Search suggestions (aka autocomplete or autosuggest) are a way of instantly suggesting to the user potentially interesting queries. However most forms of suggest are simply based on previous user queries; VirtualWorks constructs the terms in the suggest lists directly from the content of document database and thus shows the user what he can find even before the query is completely typed. An interesting example of this form of AutoSuggest can be found on www.jameda.de.
VirtualWorks has developed a framework called “Front Page Suggest” with which the complete content of millions of documents can be made “visible” in the form of a very flexible suggest module. This module can handle very large suggest lists together with a powerful approximate search functionality which can handle erroneous input very efficiently. There are also many ways to configure the presentation and the ranking of the suggest terms to fit a large variety of application types.

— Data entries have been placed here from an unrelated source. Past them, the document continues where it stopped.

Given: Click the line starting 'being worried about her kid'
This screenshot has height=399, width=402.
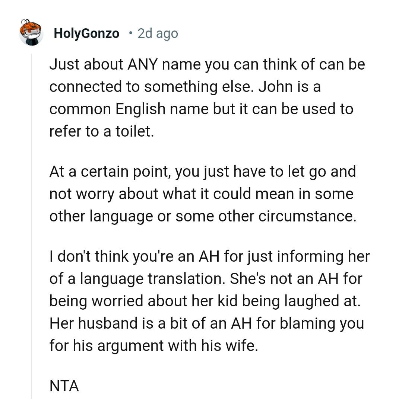Looking at the screenshot, I should [205, 301].
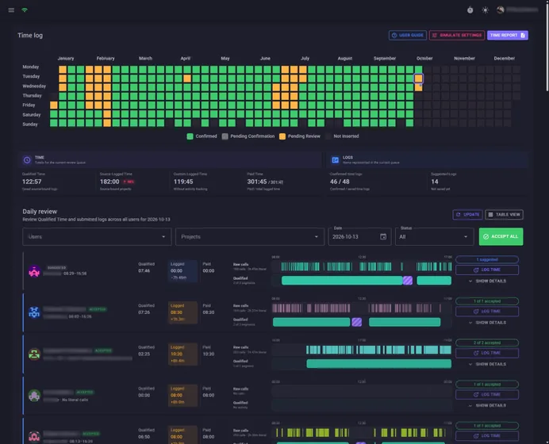Select the highlighted October Tuesday heatmap cell
This screenshot has height=444, width=549.
tap(418, 78)
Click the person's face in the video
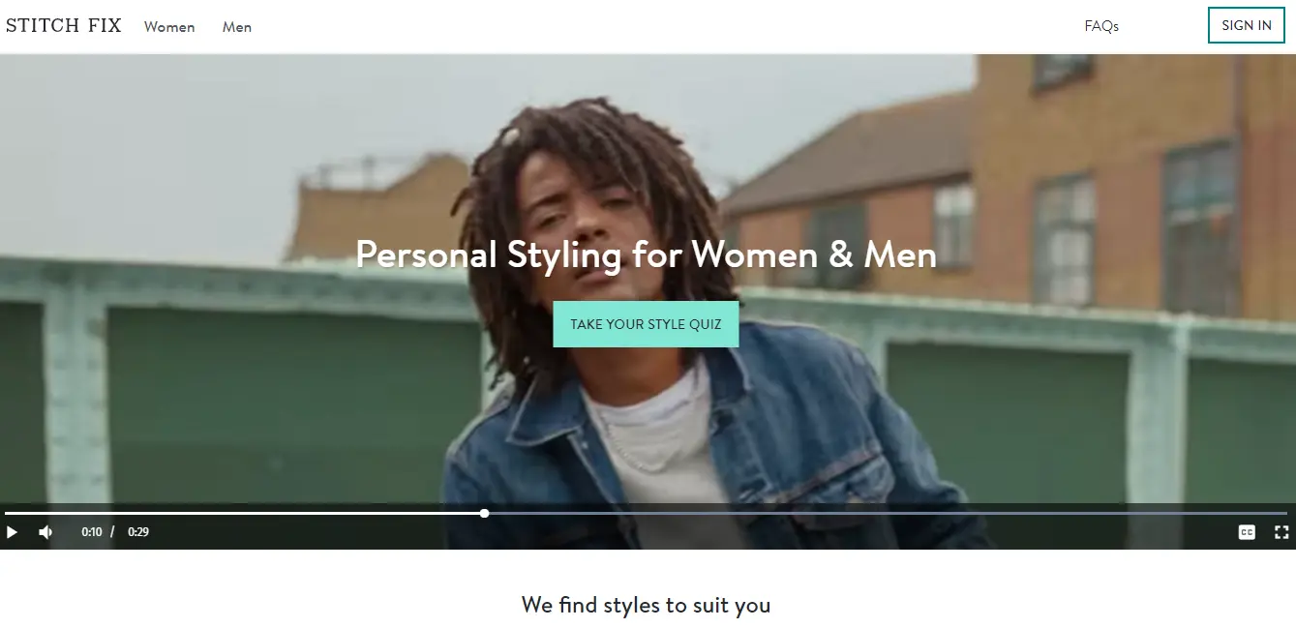1296x628 pixels. pyautogui.click(x=571, y=223)
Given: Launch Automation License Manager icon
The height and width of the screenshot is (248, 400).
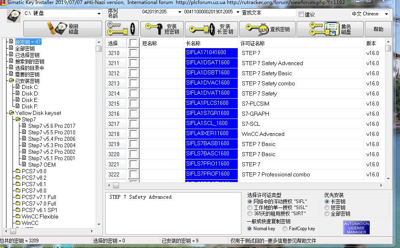Looking at the screenshot, I should pyautogui.click(x=356, y=227).
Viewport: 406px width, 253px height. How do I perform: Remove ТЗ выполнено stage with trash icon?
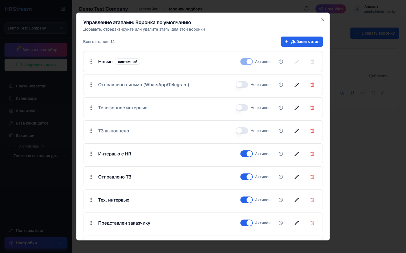[x=312, y=131]
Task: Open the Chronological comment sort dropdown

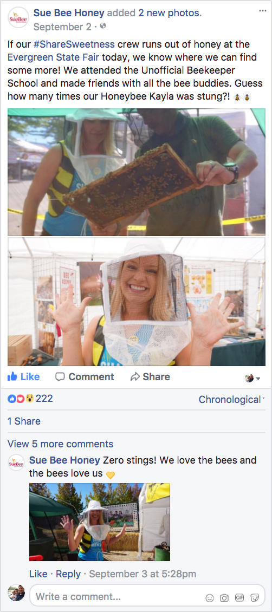Action: [x=231, y=399]
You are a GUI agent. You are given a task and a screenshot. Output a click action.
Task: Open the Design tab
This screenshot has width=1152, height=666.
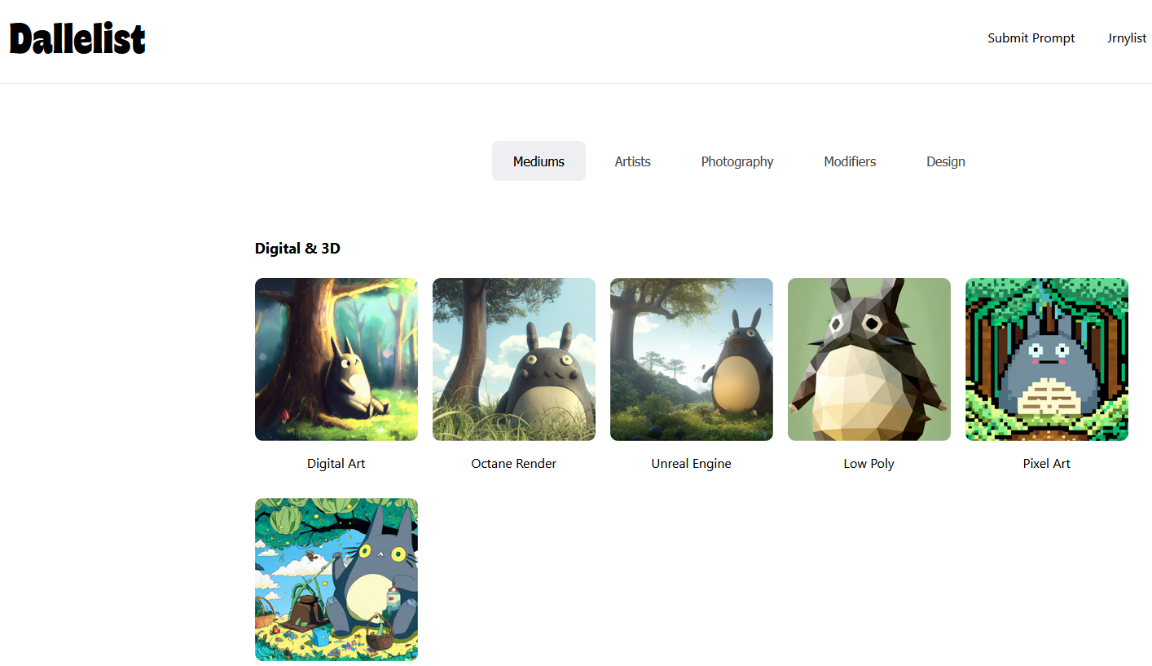click(945, 161)
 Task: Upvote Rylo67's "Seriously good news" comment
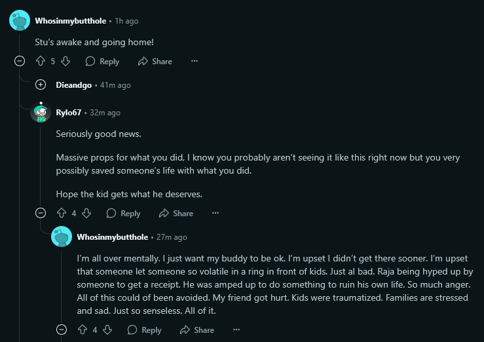(x=62, y=214)
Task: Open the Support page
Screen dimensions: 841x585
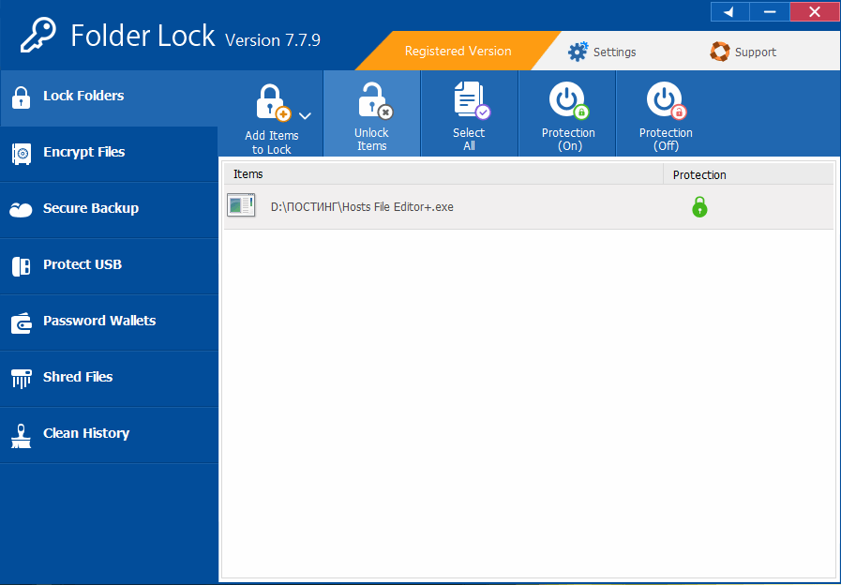Action: pyautogui.click(x=743, y=52)
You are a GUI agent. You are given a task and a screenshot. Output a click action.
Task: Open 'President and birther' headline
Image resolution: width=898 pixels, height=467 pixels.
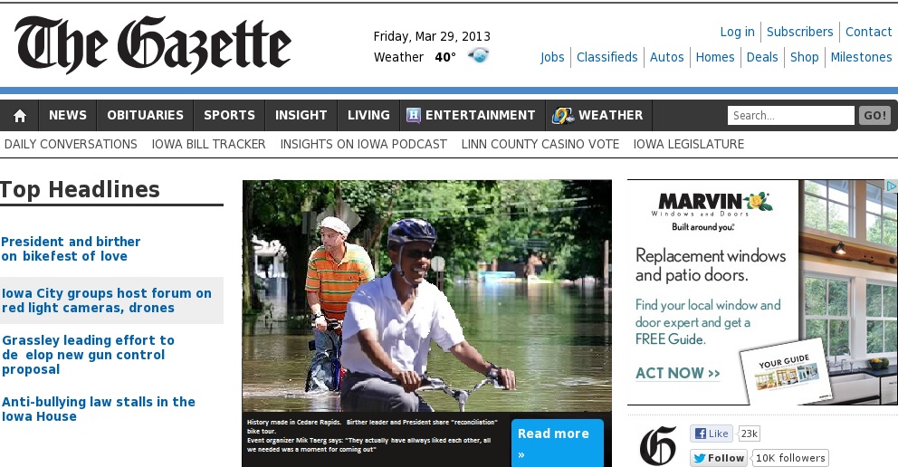pyautogui.click(x=71, y=249)
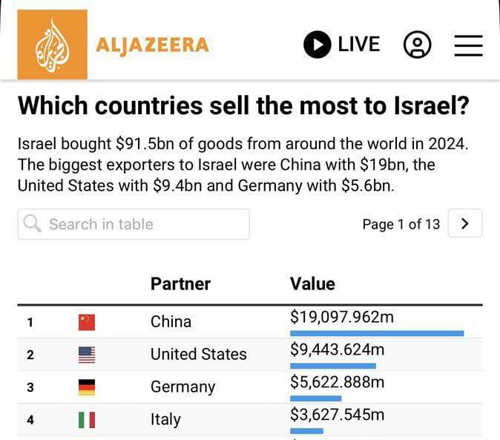500x440 pixels.
Task: Click the Germany flag icon
Action: click(x=87, y=387)

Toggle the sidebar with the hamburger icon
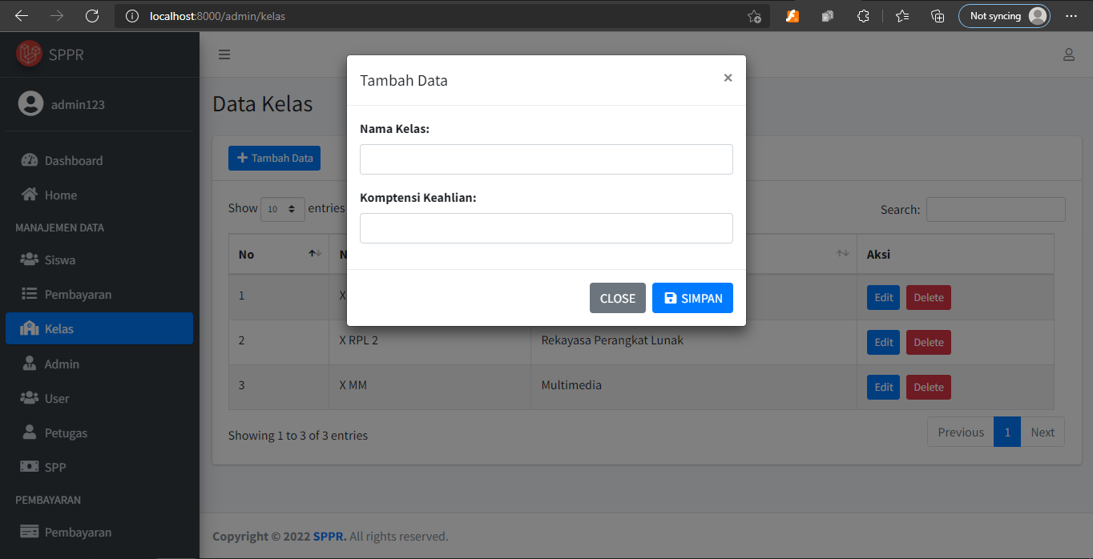pos(224,54)
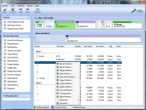Click Change Drive Letter in the sidebar
Viewport: 146px width, 110px height.
(x=14, y=71)
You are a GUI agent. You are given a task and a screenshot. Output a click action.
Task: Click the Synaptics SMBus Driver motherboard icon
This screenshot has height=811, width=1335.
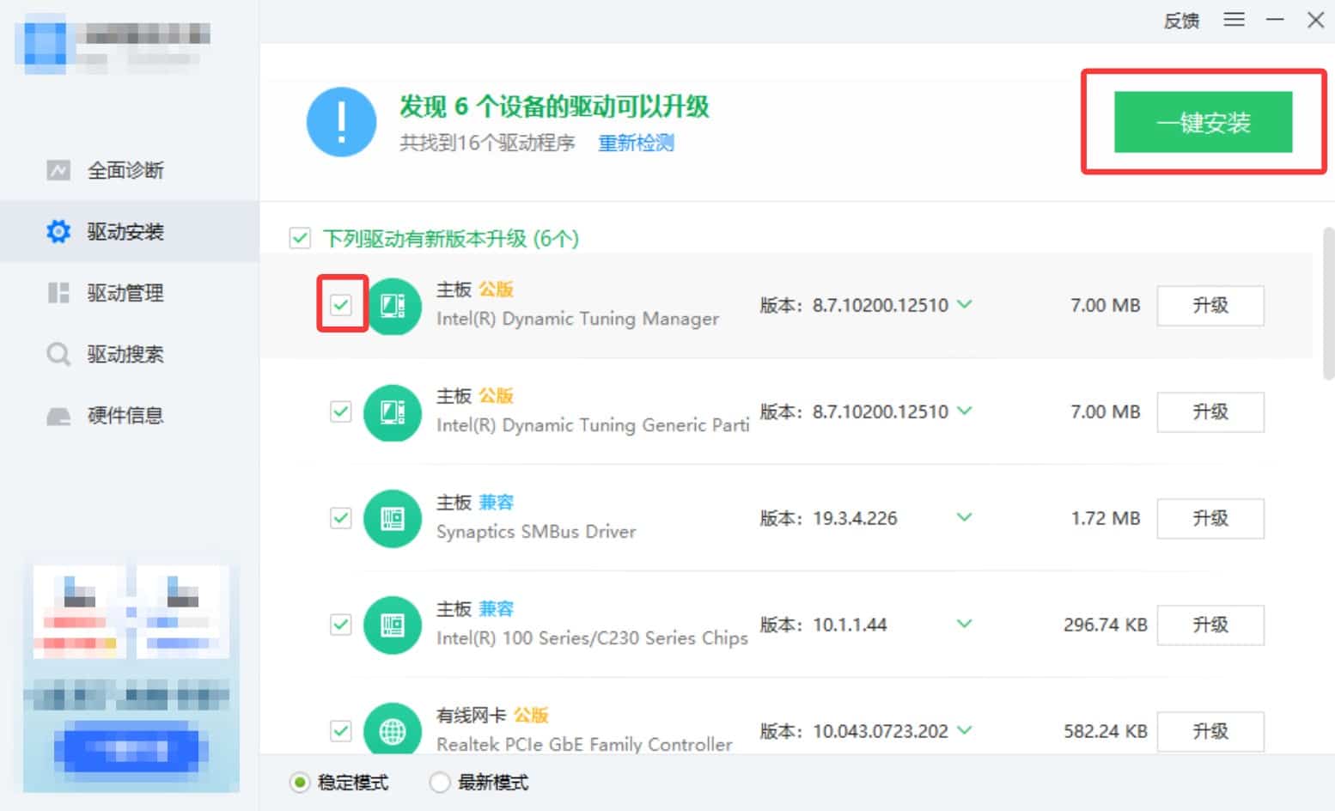(x=393, y=518)
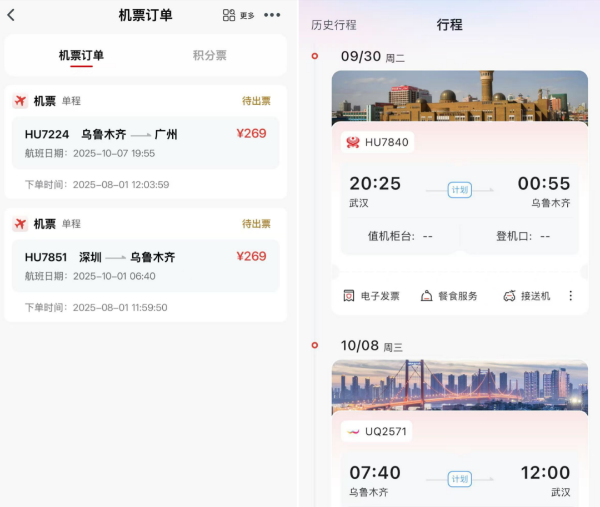Open 历史行程 to view past trips

[x=333, y=26]

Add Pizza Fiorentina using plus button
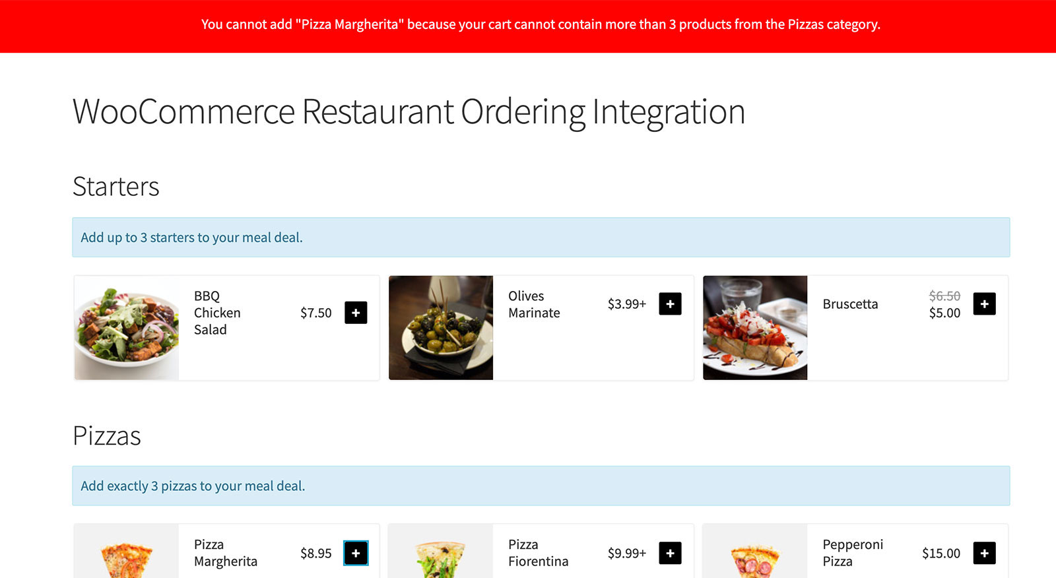(x=670, y=553)
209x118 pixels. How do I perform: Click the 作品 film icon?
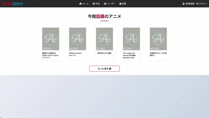[x=94, y=4]
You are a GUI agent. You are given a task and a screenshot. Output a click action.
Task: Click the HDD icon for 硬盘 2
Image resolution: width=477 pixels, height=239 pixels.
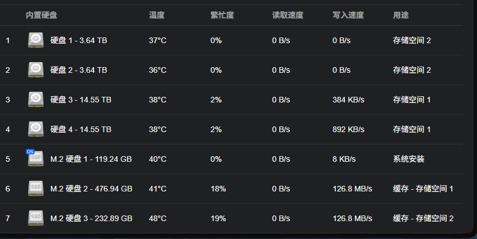click(36, 70)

Combined with VirtualWorks extraction capacities, it is possible to set up a suggest module on the basis of the content of the indexed pages in a matter of minutes even for very large data sets. Contrary to just about all other suggests, the suggest terms are dynamically extracted from the document content. For example, the construction of a suggest index for a large scientific document database comprising around 60 million documents is performed in less than two hours on a single machine!
VirtualWorks has also devised a technology which allows for the suggestion of combined suggest terms thus allowing the effect of drill-downs even during querying!